Tentu saja, pemberantasan korupsi bukanlah pekerjaan mudah yang bisa diselesaikan dalam waktu singkat. Ini adalah proses panjang yang membutuhkan komitmen dan kerja keras dari semua pihak. Namun, jika kita bersatu dan bertekad untuk memberantas korupsi, saya yakin kita bisa menciptakan Indonesia yang lebih bersih dan lebih baik.
Sebagai penutup, mari kita renungkan kembali. Korupsi bukan hanya masalah hukum atau politik, tetapi juga masalah moral dan etika. Setiap kali kita tergoda untuk terlibat dalam praktik korupsi, sekecil apapun itu, ingatlah bahwa tindakan kita memiliki dampak yang lebih luas. Dampaknya bukan hanya pada diri kita sendiri, tetapi juga pada masyarakat dan masa depan bangsa. Kita semua memiliki peran dalam pemberantasan korupsi. Entah itu sebagai pejabat yang menolak suap, pengusaha yang menjalankan bisnis dengan jujur, atau warga biasa yang berani melaporkan praktik korupsi dan menunjukkan ketidaksetujuan terhadap praktik illegal tersebut dalam kehidupan bermasyarakat.

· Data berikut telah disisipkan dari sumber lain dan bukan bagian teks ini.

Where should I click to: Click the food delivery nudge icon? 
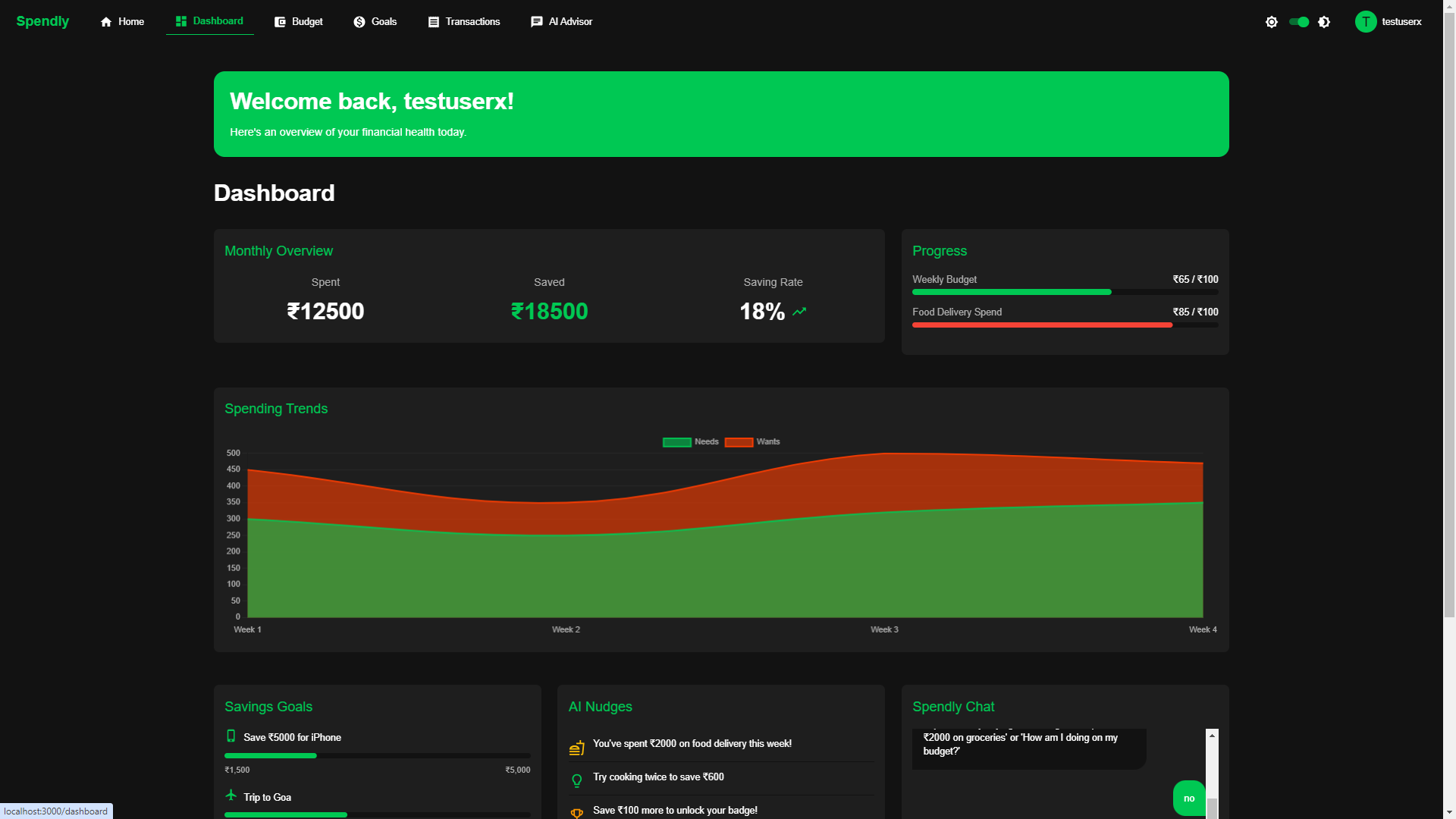577,748
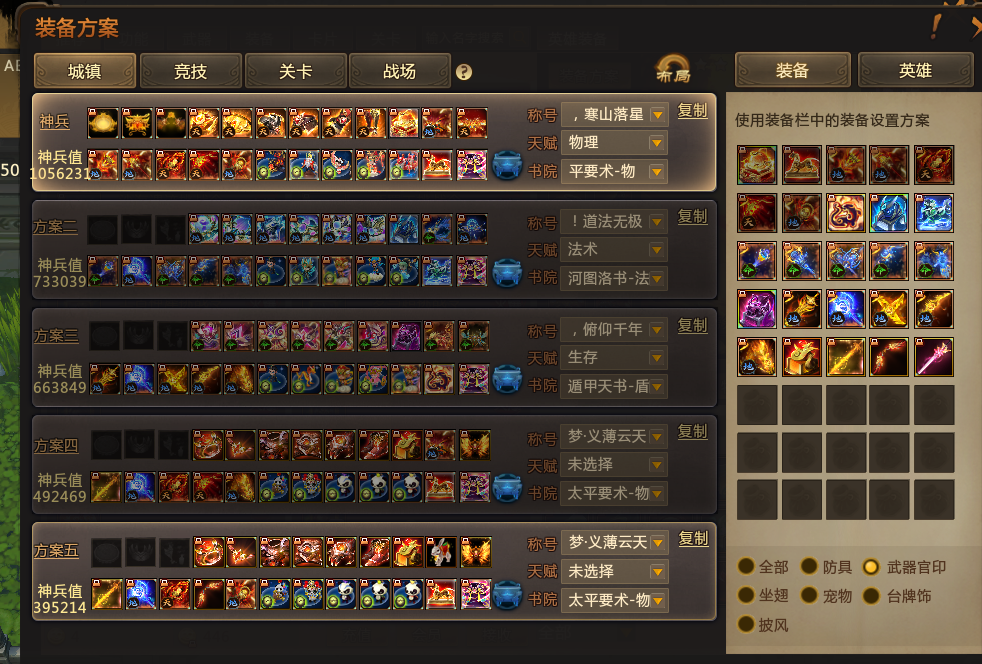Expand 天赋 dropdown showing 法术
The width and height of the screenshot is (982, 664).
coord(614,250)
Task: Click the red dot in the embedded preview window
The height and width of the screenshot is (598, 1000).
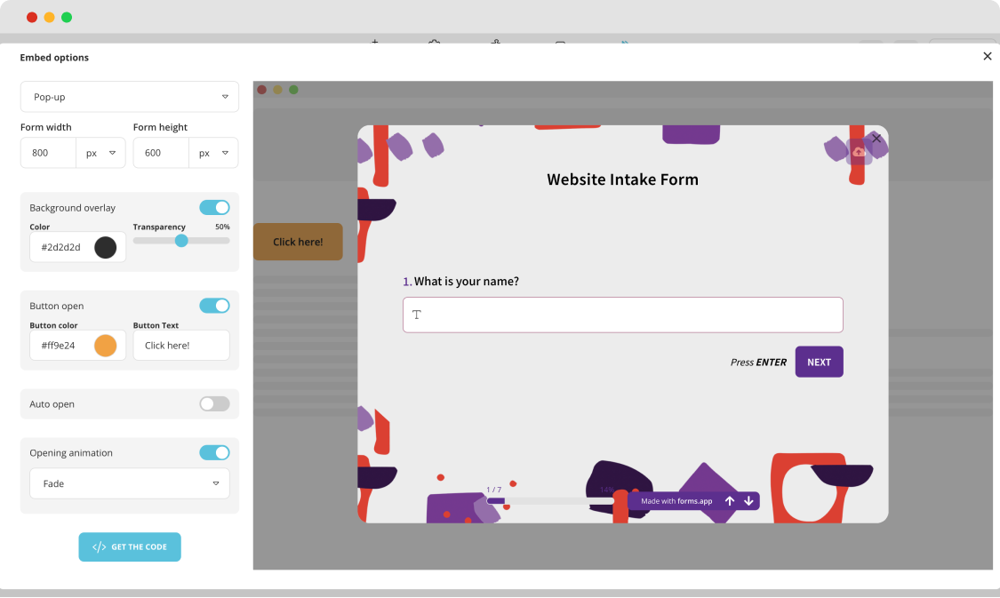Action: tap(261, 89)
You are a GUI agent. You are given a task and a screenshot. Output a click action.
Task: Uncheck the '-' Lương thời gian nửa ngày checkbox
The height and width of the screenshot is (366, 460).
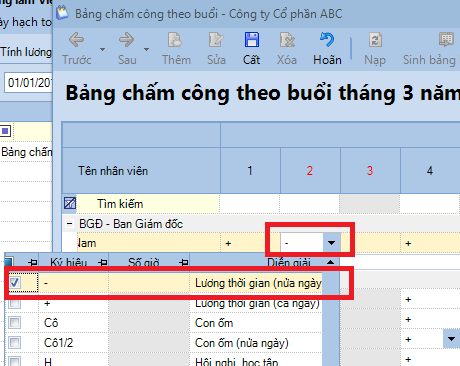(14, 283)
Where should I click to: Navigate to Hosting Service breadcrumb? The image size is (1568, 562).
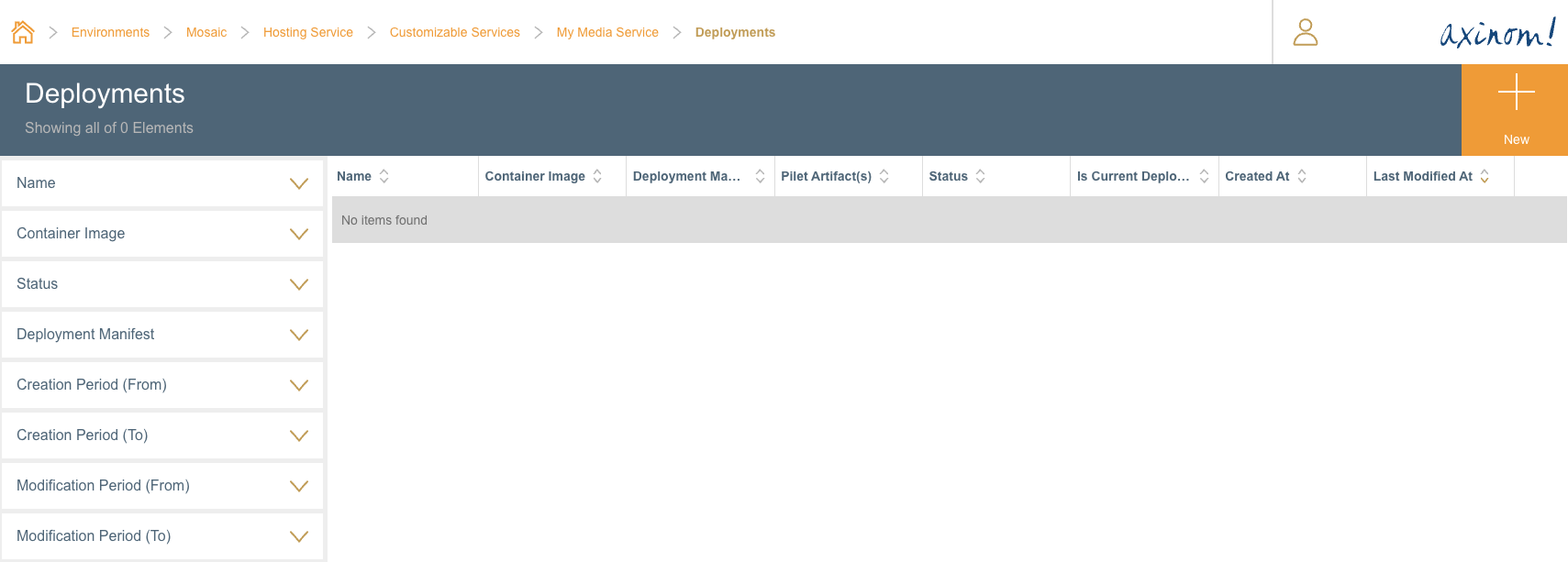pos(307,32)
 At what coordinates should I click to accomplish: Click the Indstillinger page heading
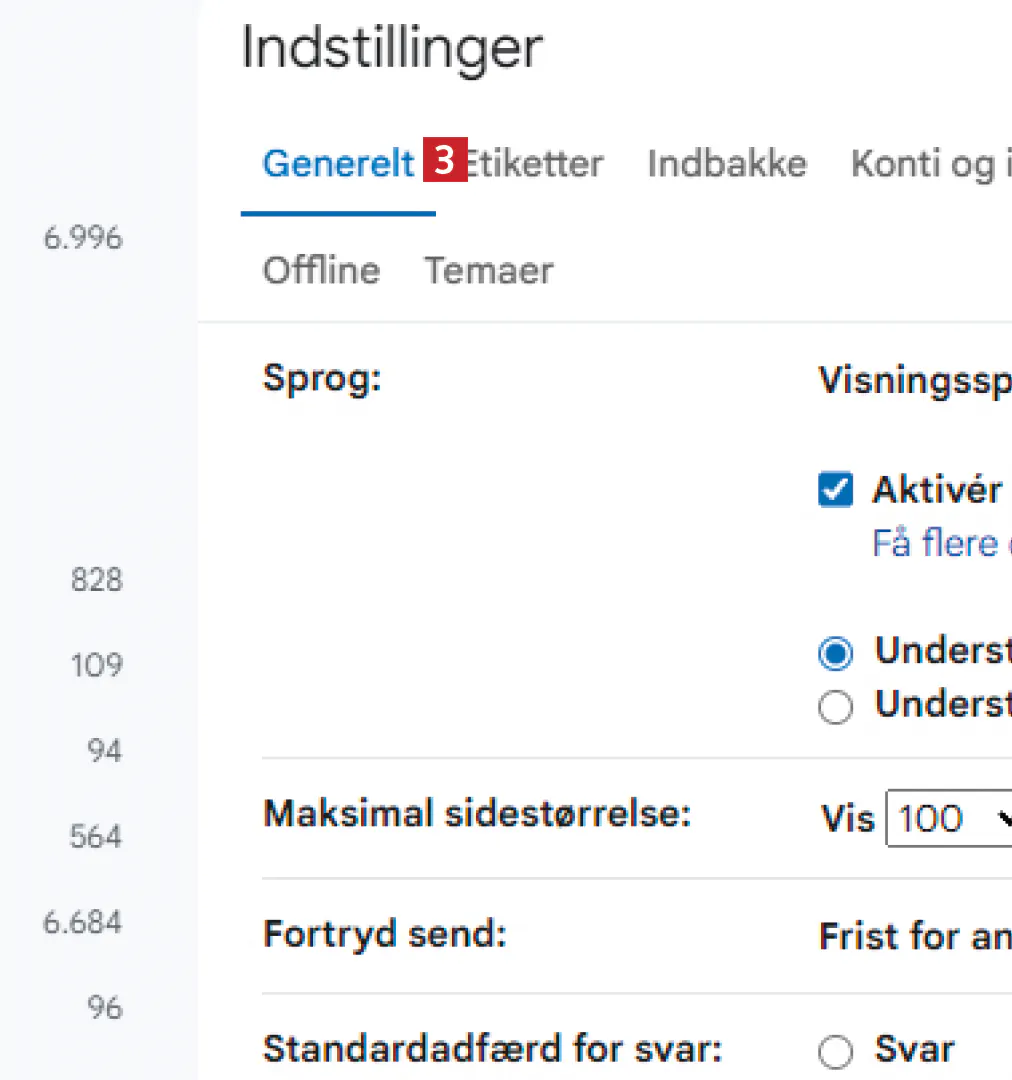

Setiap tindakan, sekecil apapun, akan memberi kontribusi dalam menciptakan Indonesia yang bersih dari korupsi.
ADVERTISEMENT
Maka dari itu, mari mulai dari diri sendiri. Mari kita tumbuhkan keberanian untuk mengatakan "tidak" terhadap korupsi. Mari kita bangun integritas dalam diri kita dan orang-orang di sekitar kita. Dengan tekad yang kuat dan tindakan nyata, saya yakin kita bisa menciptakan perubahan. Kita bisa membangun Indonesia yang bersih, berintegritas, dan bebas dari korupsi. Semoga refleksi ini bisa menjadi cambuk bagi kita semua untuk terus berjuang melawan korupsi demi masa depan Indonesia yang lebih baik.